Might I suggest that the scpptool-enforced safe subset of C++ has a better solution for such data structures with cyclic or complex reference graphs, which is run-time checked non-owning pointers [1] that impose no restrictions on how or where the target objects are allocated. Unlike indices, they are safe against use-after-destruction, and they don't require the additional level of indirection either.
C doesn’t have objects, which are great for encapsulating data structures, but in C++ it’s not at all hard to write a graph data structure.
One wraps it behind a reliable interface, writes automated test and runs them under valgrind/sanitizers and that’s pretty much it.
It’s normal for life and software development to have a certain degree of risk and to spend some effort solving problems.
Too many HN comments make it sound like it’s a jungle out there and a use-after-free will chop your head clean off.
I don't mean to imply that writing a graph in C++ is impossible. It's clearly possible in modern C++.
My contention is treating indicies-based management as some tedious, manual workaround. Unity's ECS is written in C#, which has both a GC and the language expressiveness for an actual graph objects, but has adopted an indicies based system. It works, and is performant, so it isn't a mistake for the compiler to herd users down that path.
In a similar vein, the Linux codebase is full of completely legitimate and readable uses of goto, but we are perfectly happy with languages that force us to use structured control flow.
The OP's argument is bunk. It's been said many times too over the years. The fact is that the index approach does not give up everything. The obvious thing it doesn't give up is safety. It's true you can still get bugs via out of bounds accesses, but it won't result in undefined behavior. You get a panic instead.
This is how the regex crate works internally and uses almost no `unsafe`.
That seems rather easy? There's still plenty of safety. It's not an `unsafe` trick or worse, you still have bounds checking and safe concurrency and well-defined behavior, and you can trivially guarantee that (while mutating the vec) it cannot be changed unexpectedly while you hold ownership of the vec. The extreme ease of making that guarantee is kinda the core of their complaint.
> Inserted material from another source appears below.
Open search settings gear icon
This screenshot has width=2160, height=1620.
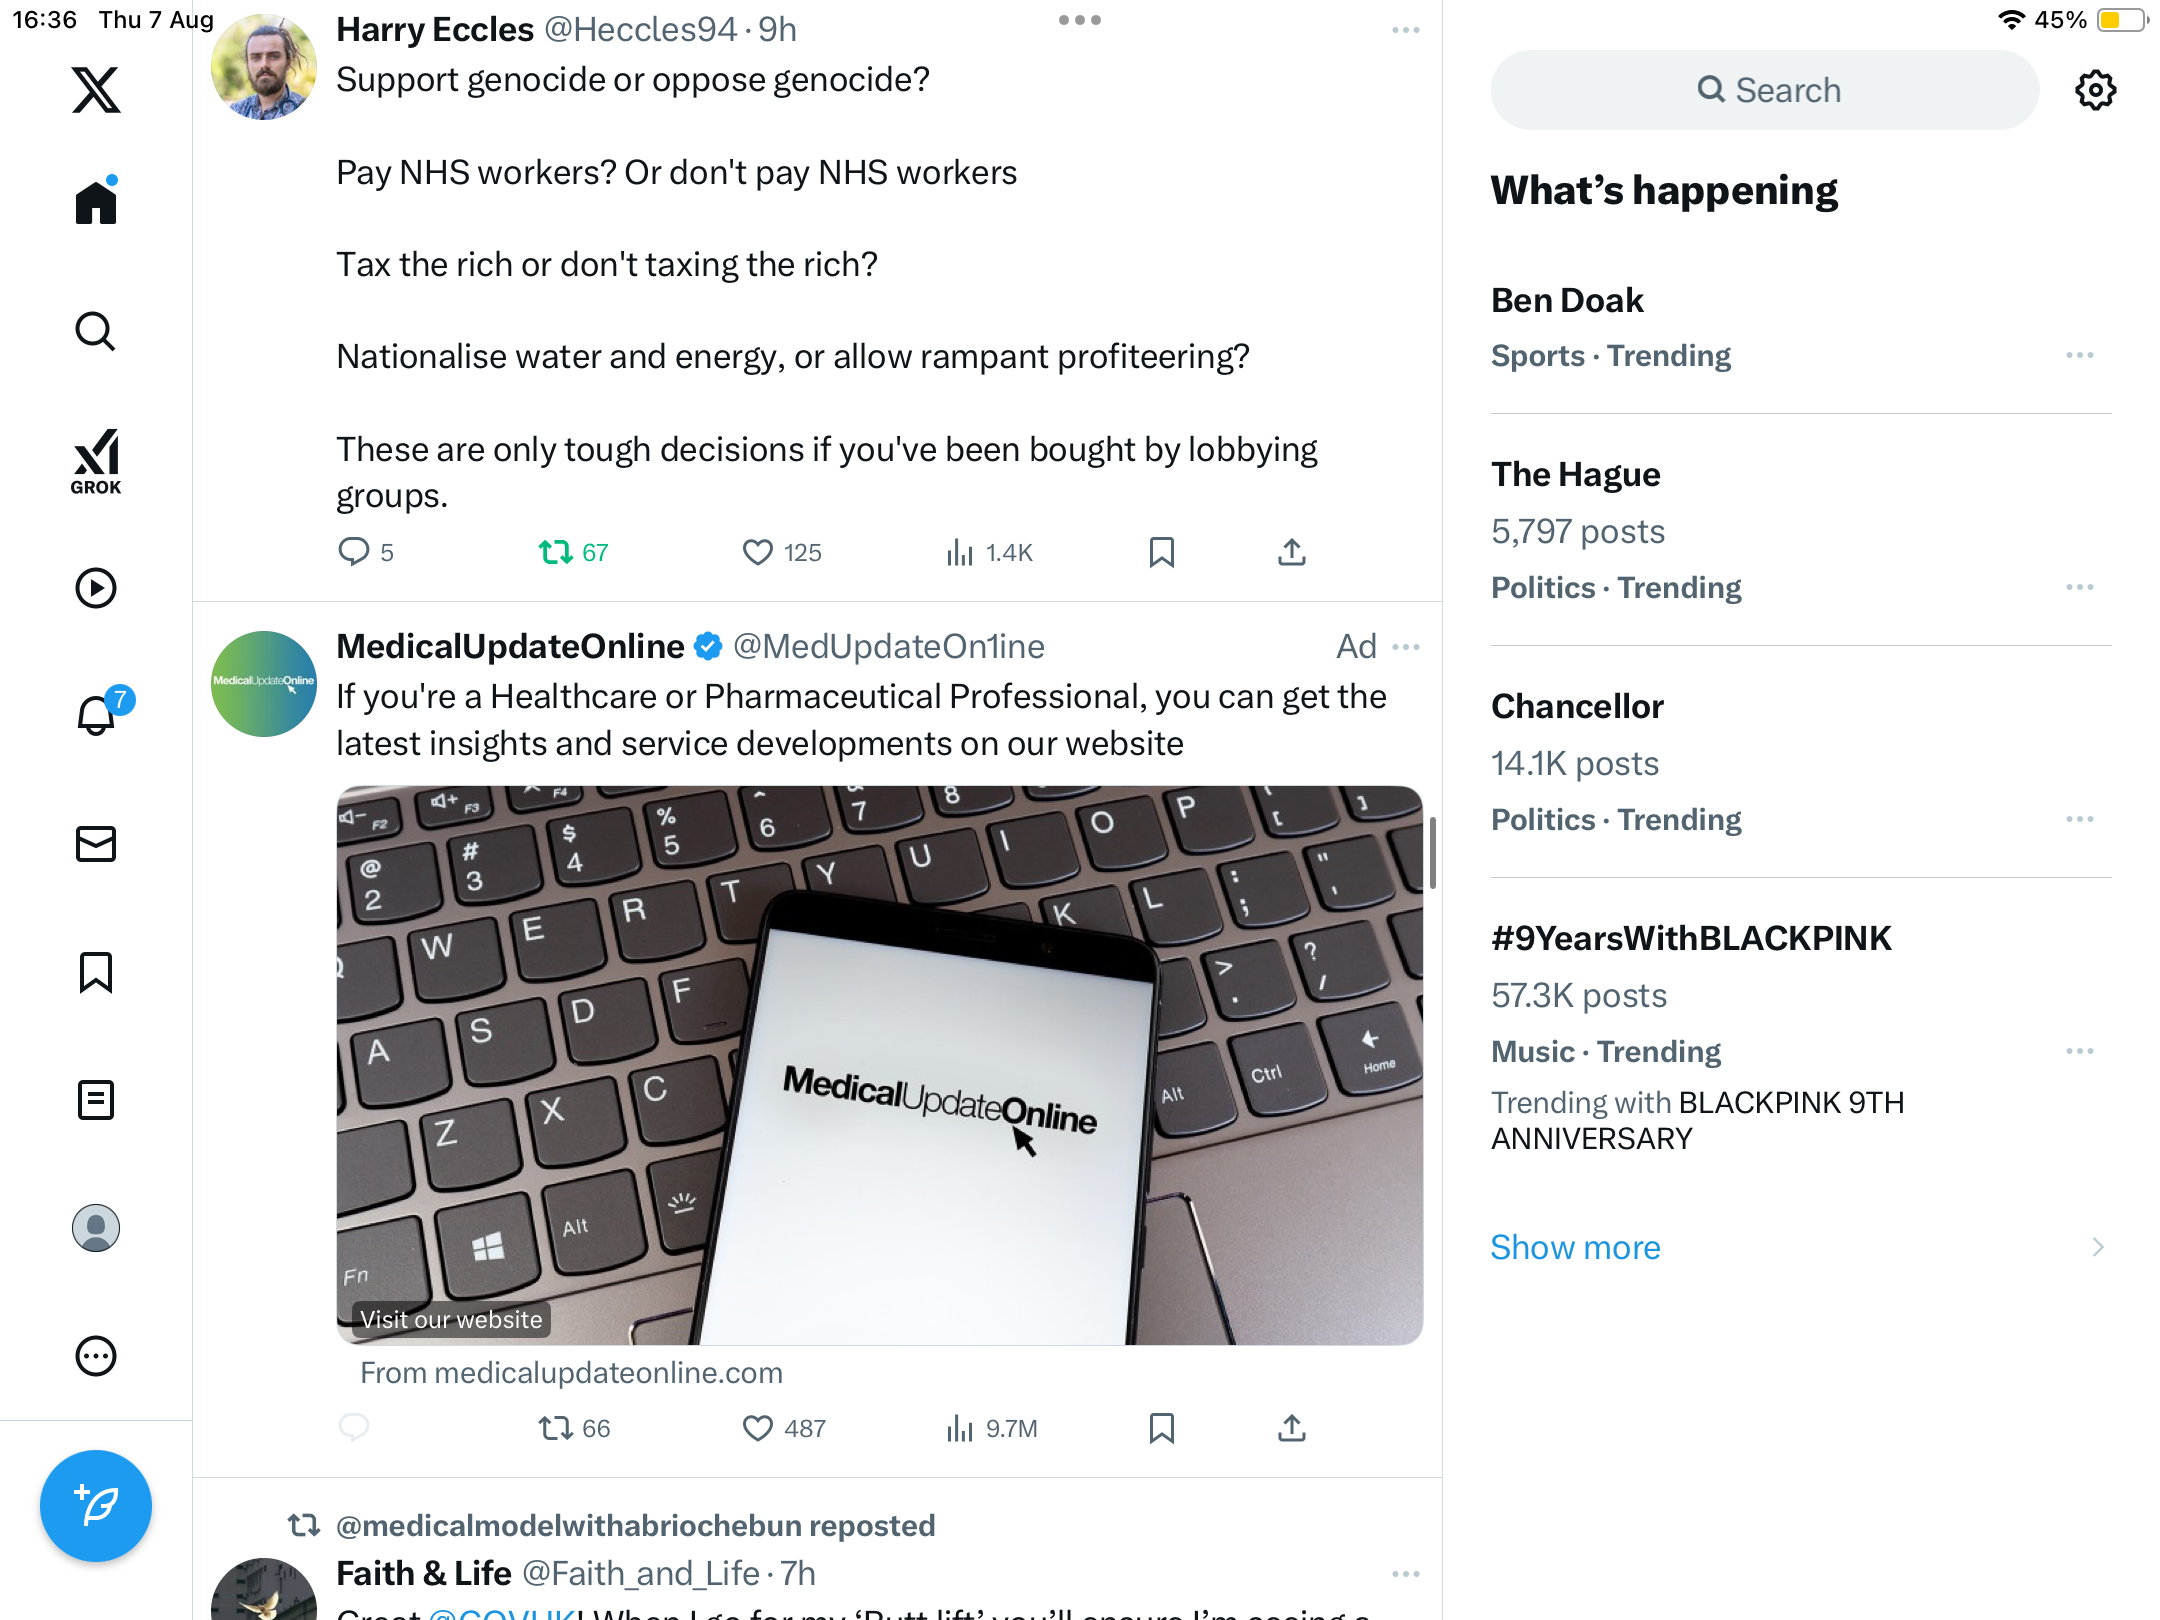click(2095, 90)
The dangling-pointer equivalent is an issue, but it's still safe (unlike in C-like langs) and there are ways to mitigate the risk of accidental misbehavior (e.g. generational pointers, or simply an ID check if you have a convenient ID).
That's quite a bit different than what you get in almost any other widely-used language - e.g. some will at best be able to claim "concurrent access won't lead to undefined behavior" via e.g. the GIL, but not prevent unexpected modification (e.g. "freeze" doesn't deep-freeze in the vast majority of languages).
An important saving grace that `unsafe` has is that it's local and clearly demarcated. If a core data structure of your program can be compared to `unsafe` and has to be manually managed for correctness, it's very valid to ask whether the hoops Rust makes you jump through are actually gaining you anything.
From the post:
"The Rust community's whole thing is commitment to compiler-enforced correctness, and they built the borrowchecker on the premise that humans can't be trusted to handle references manually. When the same borrowchecker makes references unworkable, their solution is to... recommend that I manually manage them, with zero safety and zero language support?!? The irony is unreal."